Gouvernance, Bénin –Le secteur de la boucherie au Bénin traverse une crise profonde. Faux frais, abattages clandestins, manque de soutien gouvernemental… C’est ce qu’expose le président de l’Association des Bouchers du Bénin (ABB), Apety Cossi Gaston, dans une interview accordée au journaliste Gildas Ahogni du quotidien Le Patriote Bénin.
Depuis 2016, le secteur de la boucherie, pourtant essentiel à l’alimentation des Béninois, est en proie à d’énormes difficultés. « C’est à croire qu’on n’existe pas », déclare Apety Cossi Gaston, en décrivant une situation où l’approvisionnement en bœufs devient de plus en plus précaire. Jadis alimenté par les pays voisins comme le Niger, le Mali et le Burkina Faso, le Bénin dépend aujourd’hui presque exclusivement du Niger, et les volumes sont insuffisants.

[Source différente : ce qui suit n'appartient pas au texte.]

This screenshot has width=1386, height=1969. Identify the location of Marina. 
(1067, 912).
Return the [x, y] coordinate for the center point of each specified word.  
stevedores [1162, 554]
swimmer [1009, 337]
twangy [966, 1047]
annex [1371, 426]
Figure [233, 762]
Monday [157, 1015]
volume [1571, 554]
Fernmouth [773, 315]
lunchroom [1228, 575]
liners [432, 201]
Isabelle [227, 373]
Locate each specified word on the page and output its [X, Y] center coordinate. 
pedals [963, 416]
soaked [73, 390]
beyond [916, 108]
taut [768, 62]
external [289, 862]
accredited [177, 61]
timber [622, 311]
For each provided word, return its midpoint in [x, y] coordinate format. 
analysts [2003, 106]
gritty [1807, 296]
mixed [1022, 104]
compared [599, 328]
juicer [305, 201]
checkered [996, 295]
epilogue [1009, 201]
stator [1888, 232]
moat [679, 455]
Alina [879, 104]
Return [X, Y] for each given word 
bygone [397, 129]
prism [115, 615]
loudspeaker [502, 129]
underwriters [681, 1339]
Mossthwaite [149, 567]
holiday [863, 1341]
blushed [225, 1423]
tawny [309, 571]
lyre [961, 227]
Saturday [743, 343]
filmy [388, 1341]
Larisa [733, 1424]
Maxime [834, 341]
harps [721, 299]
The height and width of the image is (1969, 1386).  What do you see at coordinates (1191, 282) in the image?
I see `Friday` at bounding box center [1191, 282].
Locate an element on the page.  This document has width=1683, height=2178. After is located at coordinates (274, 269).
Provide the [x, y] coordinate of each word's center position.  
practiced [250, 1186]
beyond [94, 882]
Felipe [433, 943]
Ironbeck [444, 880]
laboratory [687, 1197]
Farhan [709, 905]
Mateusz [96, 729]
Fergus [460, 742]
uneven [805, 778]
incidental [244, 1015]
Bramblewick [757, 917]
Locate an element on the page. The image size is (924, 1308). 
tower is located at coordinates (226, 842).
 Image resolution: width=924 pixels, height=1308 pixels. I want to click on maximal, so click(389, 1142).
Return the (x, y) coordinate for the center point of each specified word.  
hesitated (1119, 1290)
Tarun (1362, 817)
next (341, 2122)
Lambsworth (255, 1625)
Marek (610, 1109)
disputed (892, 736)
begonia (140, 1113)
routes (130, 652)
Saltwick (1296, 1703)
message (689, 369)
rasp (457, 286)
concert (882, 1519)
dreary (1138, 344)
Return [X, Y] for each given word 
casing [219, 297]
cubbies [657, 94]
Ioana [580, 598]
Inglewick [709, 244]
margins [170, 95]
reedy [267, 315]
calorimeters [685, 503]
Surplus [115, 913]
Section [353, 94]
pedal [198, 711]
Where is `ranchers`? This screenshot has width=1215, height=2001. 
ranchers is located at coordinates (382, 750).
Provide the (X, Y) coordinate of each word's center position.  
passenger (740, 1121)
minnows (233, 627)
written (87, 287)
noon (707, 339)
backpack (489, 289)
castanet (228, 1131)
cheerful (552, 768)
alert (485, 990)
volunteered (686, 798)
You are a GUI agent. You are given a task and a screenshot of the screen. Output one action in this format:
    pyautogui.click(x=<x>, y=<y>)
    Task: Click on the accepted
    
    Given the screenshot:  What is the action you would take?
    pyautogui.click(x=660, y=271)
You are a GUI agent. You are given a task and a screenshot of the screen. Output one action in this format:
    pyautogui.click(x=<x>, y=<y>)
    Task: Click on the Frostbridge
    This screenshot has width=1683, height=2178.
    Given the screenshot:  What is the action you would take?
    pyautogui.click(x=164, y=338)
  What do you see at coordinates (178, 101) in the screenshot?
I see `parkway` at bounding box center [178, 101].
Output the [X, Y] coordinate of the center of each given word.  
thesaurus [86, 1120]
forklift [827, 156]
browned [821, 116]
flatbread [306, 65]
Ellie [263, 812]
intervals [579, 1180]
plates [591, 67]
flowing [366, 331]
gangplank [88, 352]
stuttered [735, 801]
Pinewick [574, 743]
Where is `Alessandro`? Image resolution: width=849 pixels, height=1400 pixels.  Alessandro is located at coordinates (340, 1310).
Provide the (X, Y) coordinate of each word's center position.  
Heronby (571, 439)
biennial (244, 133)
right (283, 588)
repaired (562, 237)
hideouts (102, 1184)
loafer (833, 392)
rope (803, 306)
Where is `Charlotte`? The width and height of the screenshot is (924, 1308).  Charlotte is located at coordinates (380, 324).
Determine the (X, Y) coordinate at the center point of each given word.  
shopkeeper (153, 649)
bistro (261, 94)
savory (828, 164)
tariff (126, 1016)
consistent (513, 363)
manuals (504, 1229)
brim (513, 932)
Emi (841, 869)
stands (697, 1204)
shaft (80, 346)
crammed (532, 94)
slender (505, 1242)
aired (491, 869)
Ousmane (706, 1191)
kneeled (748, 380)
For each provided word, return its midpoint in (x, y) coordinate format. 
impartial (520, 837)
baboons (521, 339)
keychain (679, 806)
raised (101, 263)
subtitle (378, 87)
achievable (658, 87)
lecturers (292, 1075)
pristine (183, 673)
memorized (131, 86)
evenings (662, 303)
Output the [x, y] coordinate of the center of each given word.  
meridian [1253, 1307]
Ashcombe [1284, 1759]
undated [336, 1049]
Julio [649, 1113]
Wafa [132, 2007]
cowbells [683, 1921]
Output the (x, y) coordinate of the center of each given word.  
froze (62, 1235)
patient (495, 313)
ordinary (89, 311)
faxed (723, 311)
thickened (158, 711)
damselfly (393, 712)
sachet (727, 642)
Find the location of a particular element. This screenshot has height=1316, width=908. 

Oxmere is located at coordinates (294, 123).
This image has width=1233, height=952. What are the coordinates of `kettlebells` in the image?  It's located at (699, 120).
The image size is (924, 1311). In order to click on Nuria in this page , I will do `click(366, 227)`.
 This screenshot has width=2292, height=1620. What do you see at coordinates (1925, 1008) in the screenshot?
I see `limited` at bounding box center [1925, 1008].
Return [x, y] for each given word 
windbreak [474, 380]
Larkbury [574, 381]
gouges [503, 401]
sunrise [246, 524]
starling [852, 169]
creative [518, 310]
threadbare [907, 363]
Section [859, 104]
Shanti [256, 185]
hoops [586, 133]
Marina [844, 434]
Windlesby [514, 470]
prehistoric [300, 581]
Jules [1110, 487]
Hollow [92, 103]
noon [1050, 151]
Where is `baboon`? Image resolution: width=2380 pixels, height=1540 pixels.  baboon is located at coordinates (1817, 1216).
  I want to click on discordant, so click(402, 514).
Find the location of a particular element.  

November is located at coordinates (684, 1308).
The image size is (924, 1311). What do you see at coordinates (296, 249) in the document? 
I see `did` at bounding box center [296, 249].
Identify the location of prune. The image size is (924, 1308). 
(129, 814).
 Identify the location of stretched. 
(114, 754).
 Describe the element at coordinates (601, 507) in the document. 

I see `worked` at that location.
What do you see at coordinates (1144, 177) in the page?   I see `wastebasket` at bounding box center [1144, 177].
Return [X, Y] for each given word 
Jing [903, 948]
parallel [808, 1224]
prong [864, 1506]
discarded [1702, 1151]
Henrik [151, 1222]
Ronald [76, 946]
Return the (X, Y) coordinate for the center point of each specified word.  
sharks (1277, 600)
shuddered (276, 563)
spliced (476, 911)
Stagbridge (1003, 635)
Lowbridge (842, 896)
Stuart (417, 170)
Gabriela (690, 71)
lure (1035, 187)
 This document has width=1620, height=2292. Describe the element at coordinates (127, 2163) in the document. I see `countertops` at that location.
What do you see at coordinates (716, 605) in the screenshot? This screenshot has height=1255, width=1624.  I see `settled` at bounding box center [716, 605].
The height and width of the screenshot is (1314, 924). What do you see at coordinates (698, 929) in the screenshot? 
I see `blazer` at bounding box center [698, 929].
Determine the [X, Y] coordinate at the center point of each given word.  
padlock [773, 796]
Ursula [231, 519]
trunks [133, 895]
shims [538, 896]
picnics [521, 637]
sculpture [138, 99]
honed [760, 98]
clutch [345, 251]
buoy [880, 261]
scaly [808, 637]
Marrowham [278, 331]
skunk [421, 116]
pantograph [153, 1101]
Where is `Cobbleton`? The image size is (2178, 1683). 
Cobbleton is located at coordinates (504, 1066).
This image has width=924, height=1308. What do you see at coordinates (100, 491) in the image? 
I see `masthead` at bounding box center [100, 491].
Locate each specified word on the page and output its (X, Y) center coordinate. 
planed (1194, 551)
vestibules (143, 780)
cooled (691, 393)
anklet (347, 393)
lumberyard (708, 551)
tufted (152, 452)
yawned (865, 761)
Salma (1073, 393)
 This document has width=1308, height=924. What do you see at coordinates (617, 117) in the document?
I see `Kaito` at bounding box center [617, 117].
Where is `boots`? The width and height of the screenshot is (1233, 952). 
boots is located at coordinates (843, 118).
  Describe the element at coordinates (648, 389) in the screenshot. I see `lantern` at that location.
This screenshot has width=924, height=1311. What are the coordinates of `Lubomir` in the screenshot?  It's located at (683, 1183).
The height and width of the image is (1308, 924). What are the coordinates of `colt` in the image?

Cette rareté entraîne une flambée des prix aggravée par des intermédiaires sans scrupules. « L’autre chose qui se passe sur les parcs de vente, c’est le rôle malsain joué par les intermédiaires et démarcheurs. Ce sont eux qui aggravent la situation des bouchers. Souvent, ils viennent jouer aux traducteurs en spéculant sur les prix et en obligeant les bouchers à acheter les bœufs très chers », s’insurge le président de l’ABB, dénonçant un secteur livré à lui-même.
Abattoirs et qualité de la viande : une réglementation défaillante
Les abattoirs, censés garantir la qualité des viandes, ne remplissent plus leur rôle, selon Apety Cossi Gaston. Il y a quelques années, tout bœuf devait passer par l’abattoir pour garantir sa qualité. Aujourd’hui, les règles ne sont plus respectées, regrette-t-il. L’abattage clandestin prospère, mettant en danger la santé des consommateurs et compromettant l’équité dans le commerce de la viande.
Le constat est alarmant : des morceaux de viande vendus à même les bassines sur des marchés informels, sans contrôle ni pesée, font concurrence aux bouchers qui s’efforcent de respecter les normes. « La viande n’est pas comme les tomates qu’on peut mettre sur la tête et vendre. Si vous allez, par exemple, à la place Bulgarie, vous les verrez avec des bassines sur la tête, et là, c’est sûr que ces viandes ne sont pas de bonne qualité », martèle-t-il.
Un gouvernement absent
Apety Cossi Gaston ne mâche pas ses mots lorsqu’il évoque le manque de soutien des autorités. « Aucun gouvernement n’a jamais pensé aux bouchers », affirme-t-il, accusant certains responsables d’être de mèche avec les acteurs informels qui gangrènent le secteur.
Malgré plusieurs courriers adressés au ministre de l’Agriculture, de l’Élevage et de la Pêche, les bouchers restent sans réponse satisfaisante. Lors d’une rare audience, l’association s’est vu demander de « redéfinir leur motion ». Une démarche perçue comme un manque de volonté politique pour résoudre les problèmes structurels.
Pour résoudre les difficultés qui paralysent le secteur, l’Association des Bouchers du Bénin propose plusieurs solutions concrètes. La construction d’abattoirs modernes dans chaque département est indispensable pour garantir une qualité sanitaire et encadrer les abattages. Il est également nécessaire d’instaurer une réglementation stricte sur les prix des bœufs et de la viande afin d’éviter les spéculations abusives.
La pesée obligatoire des animaux vivants avant leur abattage apparaît comme une mesure cruciale pour assurer une tarification équitable entre les acteurs de la filière. L’interdiction de l’abattage clandestin et la mise en place d’un contrôle rigoureux tout au long de la chaîne d’approvisionnement sont des étapes incontournables pour restaurer l’équité et la transparence dans le commerce de la viande.
Enfin, la création d’un fonds d’appui dédié aux bouchers permettra de soulager leur charge financière et de soutenir leur activité face aux nombreuses contraintes actuelles. En complément, Apety Cossi Gaston plaide pour l’organisation de visites médicales périodiques pour les bouchers, un métier physiquement exigeant souvent négligé par les autorités sanitaires.